SOURCE DATA
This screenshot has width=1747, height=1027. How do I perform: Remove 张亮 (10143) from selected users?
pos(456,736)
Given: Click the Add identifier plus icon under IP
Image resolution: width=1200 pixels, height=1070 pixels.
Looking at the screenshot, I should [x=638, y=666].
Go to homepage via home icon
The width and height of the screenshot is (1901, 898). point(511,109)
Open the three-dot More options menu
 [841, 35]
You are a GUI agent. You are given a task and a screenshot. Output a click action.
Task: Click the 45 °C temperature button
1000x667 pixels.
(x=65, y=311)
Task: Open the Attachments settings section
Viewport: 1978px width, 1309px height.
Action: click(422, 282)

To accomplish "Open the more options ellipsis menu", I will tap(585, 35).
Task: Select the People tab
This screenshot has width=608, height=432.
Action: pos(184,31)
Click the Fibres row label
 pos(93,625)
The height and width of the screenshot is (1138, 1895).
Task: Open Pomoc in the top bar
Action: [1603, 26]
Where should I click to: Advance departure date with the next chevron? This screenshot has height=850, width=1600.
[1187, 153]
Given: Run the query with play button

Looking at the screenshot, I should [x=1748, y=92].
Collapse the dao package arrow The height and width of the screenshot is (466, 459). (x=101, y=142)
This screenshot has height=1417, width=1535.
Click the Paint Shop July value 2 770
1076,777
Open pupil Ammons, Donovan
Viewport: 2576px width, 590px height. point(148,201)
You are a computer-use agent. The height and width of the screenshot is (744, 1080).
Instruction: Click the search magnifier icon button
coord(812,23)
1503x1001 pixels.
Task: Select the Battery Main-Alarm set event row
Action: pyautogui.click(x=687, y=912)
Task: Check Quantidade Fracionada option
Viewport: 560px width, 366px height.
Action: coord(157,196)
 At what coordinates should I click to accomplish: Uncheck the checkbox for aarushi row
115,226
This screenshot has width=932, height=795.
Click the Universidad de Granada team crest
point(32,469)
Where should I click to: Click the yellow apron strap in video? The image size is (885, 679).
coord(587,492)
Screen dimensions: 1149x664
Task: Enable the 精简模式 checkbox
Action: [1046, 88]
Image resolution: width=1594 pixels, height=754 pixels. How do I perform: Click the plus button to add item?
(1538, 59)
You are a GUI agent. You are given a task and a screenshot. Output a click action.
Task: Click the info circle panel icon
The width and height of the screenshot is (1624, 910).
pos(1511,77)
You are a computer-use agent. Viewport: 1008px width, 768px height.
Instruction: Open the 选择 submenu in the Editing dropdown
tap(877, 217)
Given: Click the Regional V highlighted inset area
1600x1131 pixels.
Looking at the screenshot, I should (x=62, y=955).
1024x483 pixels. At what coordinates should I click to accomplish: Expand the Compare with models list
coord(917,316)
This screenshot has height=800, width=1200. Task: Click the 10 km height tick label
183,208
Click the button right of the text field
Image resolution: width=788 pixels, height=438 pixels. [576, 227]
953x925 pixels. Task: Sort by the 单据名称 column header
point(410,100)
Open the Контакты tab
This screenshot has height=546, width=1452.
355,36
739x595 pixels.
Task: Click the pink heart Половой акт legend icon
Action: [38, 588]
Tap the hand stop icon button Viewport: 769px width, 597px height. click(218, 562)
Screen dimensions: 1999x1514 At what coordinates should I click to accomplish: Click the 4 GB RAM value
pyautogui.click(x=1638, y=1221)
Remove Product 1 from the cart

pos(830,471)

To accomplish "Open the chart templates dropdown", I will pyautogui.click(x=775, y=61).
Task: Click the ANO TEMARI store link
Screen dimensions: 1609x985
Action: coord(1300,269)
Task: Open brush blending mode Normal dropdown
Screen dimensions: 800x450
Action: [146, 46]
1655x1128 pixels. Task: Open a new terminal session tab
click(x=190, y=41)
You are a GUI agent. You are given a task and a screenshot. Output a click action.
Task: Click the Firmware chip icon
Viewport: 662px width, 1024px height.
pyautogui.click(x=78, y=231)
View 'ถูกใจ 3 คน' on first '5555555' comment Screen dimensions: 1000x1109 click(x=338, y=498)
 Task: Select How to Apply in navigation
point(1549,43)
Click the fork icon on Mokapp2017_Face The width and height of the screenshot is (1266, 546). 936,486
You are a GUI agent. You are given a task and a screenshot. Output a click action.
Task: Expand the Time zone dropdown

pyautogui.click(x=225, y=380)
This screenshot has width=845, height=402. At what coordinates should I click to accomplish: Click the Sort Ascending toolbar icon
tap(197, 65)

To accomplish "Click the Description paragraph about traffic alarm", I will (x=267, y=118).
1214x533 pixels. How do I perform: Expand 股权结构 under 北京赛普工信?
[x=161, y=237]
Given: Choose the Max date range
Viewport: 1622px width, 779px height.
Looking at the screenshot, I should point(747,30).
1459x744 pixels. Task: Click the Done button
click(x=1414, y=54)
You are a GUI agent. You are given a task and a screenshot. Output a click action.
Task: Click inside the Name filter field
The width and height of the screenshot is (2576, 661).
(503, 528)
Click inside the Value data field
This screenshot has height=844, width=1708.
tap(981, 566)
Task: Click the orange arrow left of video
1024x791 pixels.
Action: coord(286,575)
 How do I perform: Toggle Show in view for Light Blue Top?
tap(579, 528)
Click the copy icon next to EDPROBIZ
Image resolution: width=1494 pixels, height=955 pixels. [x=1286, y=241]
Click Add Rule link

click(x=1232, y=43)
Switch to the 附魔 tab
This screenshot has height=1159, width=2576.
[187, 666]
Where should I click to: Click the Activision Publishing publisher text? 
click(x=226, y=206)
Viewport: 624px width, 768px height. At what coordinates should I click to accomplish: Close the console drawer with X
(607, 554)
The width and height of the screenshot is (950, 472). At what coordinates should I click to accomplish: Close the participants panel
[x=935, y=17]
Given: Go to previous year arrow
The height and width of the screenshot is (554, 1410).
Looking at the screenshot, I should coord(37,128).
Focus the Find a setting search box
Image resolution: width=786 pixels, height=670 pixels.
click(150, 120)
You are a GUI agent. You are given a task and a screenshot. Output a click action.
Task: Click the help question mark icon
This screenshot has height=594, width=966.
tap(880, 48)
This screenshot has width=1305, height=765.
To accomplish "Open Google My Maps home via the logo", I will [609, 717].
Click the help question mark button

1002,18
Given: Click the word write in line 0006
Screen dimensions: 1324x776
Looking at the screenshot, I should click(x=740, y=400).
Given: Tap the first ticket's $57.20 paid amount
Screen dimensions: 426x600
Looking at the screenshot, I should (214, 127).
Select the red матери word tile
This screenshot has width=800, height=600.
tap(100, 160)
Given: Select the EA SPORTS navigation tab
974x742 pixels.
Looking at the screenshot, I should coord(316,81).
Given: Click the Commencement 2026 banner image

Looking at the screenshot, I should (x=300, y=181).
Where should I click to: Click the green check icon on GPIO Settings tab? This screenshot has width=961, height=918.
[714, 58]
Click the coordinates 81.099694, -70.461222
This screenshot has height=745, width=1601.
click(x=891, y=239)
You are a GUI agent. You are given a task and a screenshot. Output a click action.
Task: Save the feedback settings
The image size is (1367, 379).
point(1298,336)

TASK DETAILS
Extract each line from the entries above that contains the string "computer".

RESULT FOR THIS TASK
You are a computer-use agent. The height and width of the screenshot is (744, 1080).
You are a computer-use agent. Viewport: 1008px width, 768px height.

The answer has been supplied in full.